11/22/2021, 11:39 PM
@Marcel M That's really useful. I hadn't read that part of the docs yet, but I can see how the op factory approach solves some other use cases I had in mind. Thanks for that. 🤔 Should your
ingest_factory
return
_op
instead of
_op()
, or is there something I'm missing? I think that the OP (@Eric) needs dynamic runtime behaviour from the
op
where the input is a path to a file, which could be CSV or Excel. As opposed to knowing ahead of time what the filetype is and building the graph accordingly. I'm not a fan of an
op
that has many possible execution paths - there is of course the potential for this
op
to have to keep changing to cater for ever more complex needs. It would be far better to have an
op
for each use case, i.e. one for CSV and a different one for Excel files.

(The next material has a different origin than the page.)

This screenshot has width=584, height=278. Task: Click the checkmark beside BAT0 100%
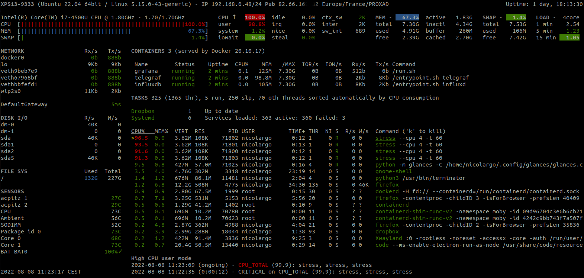point(120,252)

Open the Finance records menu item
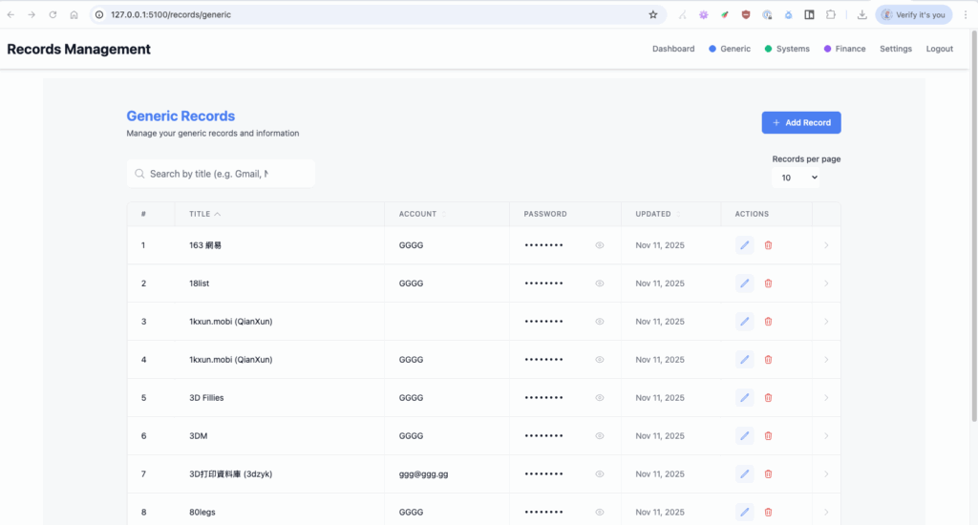pyautogui.click(x=849, y=49)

But then the problem becomes how to select the correct
op
at runtime based on the filetype that could change from one run to the next. I know there are some patterns in the dagster docs for branching logic in a graph (https://docs.dagster.io/concepts/ops-jobs-graphs/jobs-graphs#conditional-branching), but it seemed a little clunky to me, particularly as the number of branches get beyond a few.
@Eric Have a look at
make_values_resource
(https://docs.dagster.io/concepts/configuration/config-schema#passing-configuration-to-multiple-ops-in-a-job) which is more or less the pattern I had in mind.
m

Marcel M

11/24/2021, 9:51 PM
@Stefan Adelbert “Should your 
ingest_factory
 return 
_op
 instead of 
_op()
 , or is there something I’m missing?” You are sharp-eyed! But possibly wrong 😉 I just tested:
return _op()     # works

return _op       # as in the docs, but fails (TypeError: cannot unpack non-iterable OpDefinition object)
Could this be a documentation bug?
s

Stefan Adelbert

11/24/2021, 10:36 PM
@Marcel M Touché! @sandy 👀
s

sandy

11/24/2021, 11:12 PM
@Marcel M - I think the issue is that you need to invoke the op produced by your factory inside the graph that it's part of. e.g.
@graph
def my_graph():
    csv_op = my_op_factory('path to csv')
    xlsx_op = my_op_factory('path to xslx')
    res1 = csv_op()
    res2 = xslx_op()
or, more concisely:
@graph
def my_graph():
    res1 = my_op_factory('path to csv')()
    res2 = my_op_factory('path to xslx')()
m

Marcel M

11/25/2021, 11:09 AM
@sandy That makes sense. I have verified that that works.